Ao longo da história, artistas imaginaram e criaram universos proxy: construções líricas e especulativas, mundos alternativos que são substitutos do que imaginamos, esperança e medo estão “lá fora”.

Há os desenhos e pinturas foto-reais de Vija Celmins. O céu noturno meticulosamente desenhado ou pintado à mão com detalhes e precisão extraordinários.

Há as fotografias de lapso de tempo de David Stephenson que parecem desenhos celestes líricos, lembrando-nos de que estamos em um planeta em movimento. As ambíguas explosões estelares de cor e luz de Yosuke Takeda. As sensuais fotos estelares de Thomas Ruff feitas através do recorte dos detalhes das imagens científicas existentes que ele comprou depois de não conseguir capturar o cosmos com sua própria câmera.

Há também o incrível trabalho da dupla Haines & Hinterding, de Blue Mountains, onde bolinhas se tornam estrelas, pigmento preto é o céu noturno, tinta colorida sangrenta é uma formação de gás. Eles fazem as rochas zumbirem e aproveitam os raios do sol para que possamos ouvir e cheirar sua energia.

Essas obras de arte destacam o impulso criativo de recorrer à ciência para fins artísticos. A divisão entre ciência e arte é artificial.

Imagens da nossa imaginação
O telescópio Webb mostra a capacidade da ciência de nos trazer imagens esteticamente imaginativas, expressivas e tecnicamente bem-sucedidas, mas – estranhamente – elas não me fazem sentir nada.

A ciência me diz que essas formas são galáxias e estrelas a bilhões de anos de distância, mas não está afundando. Em vez disso, vejo uma paisagem fabulosamente construída como as famosas imagens da lua de James Nasmyth de 1874.

Na minha imaginação, imagino as imagens do Webb como feitas de luzes de fadas, géis coloridos, espelhos, pano preto, filtros e photoshop.

Os dublês da arte invadem minha psique. Quando olho para o campo profundo e a nebulosa planetária, lembro que até essas imagens “objetivas” feitas por máquinas são construídas. Os raios de luz, buracos e gases são experimentos artísticos de abstração fotográfica, examinando o que está além da visão.

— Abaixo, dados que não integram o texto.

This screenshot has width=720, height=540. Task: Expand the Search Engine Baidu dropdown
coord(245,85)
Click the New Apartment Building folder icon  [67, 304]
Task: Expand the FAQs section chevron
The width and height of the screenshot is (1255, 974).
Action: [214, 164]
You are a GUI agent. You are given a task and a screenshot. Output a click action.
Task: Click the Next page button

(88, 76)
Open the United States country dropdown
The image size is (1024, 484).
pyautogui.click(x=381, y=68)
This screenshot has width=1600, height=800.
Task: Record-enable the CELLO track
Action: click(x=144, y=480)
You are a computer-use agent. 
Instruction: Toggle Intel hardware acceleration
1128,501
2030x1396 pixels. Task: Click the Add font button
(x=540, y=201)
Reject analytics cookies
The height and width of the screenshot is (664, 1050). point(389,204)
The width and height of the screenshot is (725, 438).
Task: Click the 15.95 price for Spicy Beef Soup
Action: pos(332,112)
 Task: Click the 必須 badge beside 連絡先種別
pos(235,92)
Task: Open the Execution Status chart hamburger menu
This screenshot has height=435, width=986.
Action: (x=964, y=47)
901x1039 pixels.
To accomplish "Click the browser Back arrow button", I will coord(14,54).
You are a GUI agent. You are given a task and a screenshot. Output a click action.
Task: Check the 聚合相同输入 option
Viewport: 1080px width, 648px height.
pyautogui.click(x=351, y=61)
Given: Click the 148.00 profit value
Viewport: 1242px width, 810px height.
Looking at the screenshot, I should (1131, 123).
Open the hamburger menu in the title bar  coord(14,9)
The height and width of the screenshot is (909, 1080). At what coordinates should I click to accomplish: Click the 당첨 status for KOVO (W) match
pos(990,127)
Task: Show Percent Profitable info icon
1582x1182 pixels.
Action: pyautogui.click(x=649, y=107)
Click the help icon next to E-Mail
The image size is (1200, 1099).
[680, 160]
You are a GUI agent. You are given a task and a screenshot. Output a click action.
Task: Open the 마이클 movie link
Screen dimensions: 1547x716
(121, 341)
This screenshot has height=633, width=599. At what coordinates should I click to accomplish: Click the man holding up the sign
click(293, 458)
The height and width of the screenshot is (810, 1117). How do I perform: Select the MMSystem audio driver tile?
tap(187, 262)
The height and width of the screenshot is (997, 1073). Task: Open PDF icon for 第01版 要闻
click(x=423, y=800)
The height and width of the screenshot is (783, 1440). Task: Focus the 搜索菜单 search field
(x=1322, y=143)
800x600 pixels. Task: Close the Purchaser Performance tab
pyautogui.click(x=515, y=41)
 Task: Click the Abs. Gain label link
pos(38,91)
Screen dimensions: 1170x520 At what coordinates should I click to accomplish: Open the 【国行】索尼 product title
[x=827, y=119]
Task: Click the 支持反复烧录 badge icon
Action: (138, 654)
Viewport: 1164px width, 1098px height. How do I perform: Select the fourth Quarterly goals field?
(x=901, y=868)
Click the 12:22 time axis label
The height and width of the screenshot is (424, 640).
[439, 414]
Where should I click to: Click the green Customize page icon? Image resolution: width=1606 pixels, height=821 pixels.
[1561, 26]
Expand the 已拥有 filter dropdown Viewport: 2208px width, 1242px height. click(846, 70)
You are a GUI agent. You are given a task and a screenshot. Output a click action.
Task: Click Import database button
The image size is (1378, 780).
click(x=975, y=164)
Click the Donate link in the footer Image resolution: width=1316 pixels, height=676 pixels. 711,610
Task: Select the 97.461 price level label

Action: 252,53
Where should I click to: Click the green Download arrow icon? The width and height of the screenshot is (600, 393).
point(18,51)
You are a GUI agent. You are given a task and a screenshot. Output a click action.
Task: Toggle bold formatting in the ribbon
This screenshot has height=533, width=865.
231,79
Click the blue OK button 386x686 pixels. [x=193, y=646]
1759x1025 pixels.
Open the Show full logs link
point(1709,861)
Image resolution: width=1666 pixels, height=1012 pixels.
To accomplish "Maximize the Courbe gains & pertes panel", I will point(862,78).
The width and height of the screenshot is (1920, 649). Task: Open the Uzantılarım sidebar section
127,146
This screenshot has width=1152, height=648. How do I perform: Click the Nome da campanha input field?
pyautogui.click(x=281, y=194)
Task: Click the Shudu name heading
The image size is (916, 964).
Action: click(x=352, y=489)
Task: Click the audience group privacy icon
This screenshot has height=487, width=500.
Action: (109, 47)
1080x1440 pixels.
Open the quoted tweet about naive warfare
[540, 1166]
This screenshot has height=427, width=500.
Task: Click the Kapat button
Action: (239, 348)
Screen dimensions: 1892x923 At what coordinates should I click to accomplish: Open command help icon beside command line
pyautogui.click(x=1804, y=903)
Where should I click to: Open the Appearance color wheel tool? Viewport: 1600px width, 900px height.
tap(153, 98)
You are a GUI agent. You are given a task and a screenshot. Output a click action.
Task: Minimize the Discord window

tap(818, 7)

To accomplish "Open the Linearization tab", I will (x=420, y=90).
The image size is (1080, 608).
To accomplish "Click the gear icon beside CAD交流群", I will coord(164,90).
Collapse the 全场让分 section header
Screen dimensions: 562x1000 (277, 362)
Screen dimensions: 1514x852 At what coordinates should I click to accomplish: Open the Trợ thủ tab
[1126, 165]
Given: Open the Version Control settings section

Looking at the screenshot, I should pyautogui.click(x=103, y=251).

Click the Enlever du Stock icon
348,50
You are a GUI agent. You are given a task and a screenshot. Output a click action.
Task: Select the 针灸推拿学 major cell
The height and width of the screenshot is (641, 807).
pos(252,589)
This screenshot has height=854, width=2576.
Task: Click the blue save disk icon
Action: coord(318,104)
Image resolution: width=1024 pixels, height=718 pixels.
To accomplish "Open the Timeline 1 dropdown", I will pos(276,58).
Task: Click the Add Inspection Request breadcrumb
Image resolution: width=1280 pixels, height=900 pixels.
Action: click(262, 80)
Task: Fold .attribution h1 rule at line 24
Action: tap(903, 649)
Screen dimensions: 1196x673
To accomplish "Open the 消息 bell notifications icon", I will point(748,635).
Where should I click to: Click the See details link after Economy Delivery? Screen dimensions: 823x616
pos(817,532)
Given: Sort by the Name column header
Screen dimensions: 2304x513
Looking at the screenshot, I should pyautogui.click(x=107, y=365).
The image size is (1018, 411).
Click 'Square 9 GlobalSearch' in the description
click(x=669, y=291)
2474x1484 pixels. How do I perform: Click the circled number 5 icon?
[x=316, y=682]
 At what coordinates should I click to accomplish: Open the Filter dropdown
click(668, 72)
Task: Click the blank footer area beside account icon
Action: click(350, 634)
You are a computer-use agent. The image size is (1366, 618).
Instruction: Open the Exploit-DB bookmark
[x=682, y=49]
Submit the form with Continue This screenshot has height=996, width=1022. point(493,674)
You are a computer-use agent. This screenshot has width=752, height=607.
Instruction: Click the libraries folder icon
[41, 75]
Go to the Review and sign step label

A tecnologia de imagem sempre transforma o que está “lá fora”, e como o vemos é determinado pelo que está “aqui”: nossa própria subjetividade; o que trazemos de nós mesmos e de nossas vidas para a leitura da imagem.

O telescópio é um fotógrafo rastejando pelo cosmos, tornando mais visível o invisível. Dando aos artistas mais referências para apropriação, imaginação e também crítica.

Enquanto os cientistas veem a estrutura e os detalhes, os artistas veem possibilidades estéticas e performáticas para fazer perguntas urgentes que dizem respeito à política de espaço e lugar.

Arte no espaço
As imagens de Webb apresentam uma oportunidade renovada para refletir sobre o trabalho do artista americano Trevor Paglen, que enviou a primeira obra de arte do mundo ao espaço.

O trabalho de Paglen examina a geografia política que é o espaço e as maneiras pelas quais os governos auxiliados pela ciência usam o espaço para vigilância em massa e coleta de dados.

Ele criou um balão de 30 metros em forma de diamante chamado Refletor Orbital, que deveria se abrir em um enorme balão reflexivo e ser visto da Terra como uma estrela brilhante. Foi lançada ao espaço em um satélite, mas os engenheiros não conseguiram concluir a implantação da escultura devido à inesperada paralisação do governo.

A arte de Paglen foi criticada por cientistas.

Ao contrário dos astrônomos, ele não estava tentando desvendar o mistério do universo ou nosso lugar nele. Ele estava perguntando: o espaço é um lugar para a arte? Quem é o dono do espaço e para quem é o espaço? O espaço está prontamente disponível para interesses governamentais, militares, comerciais e científicos. Por enquanto, a Terra continua sendo o lugar da arte.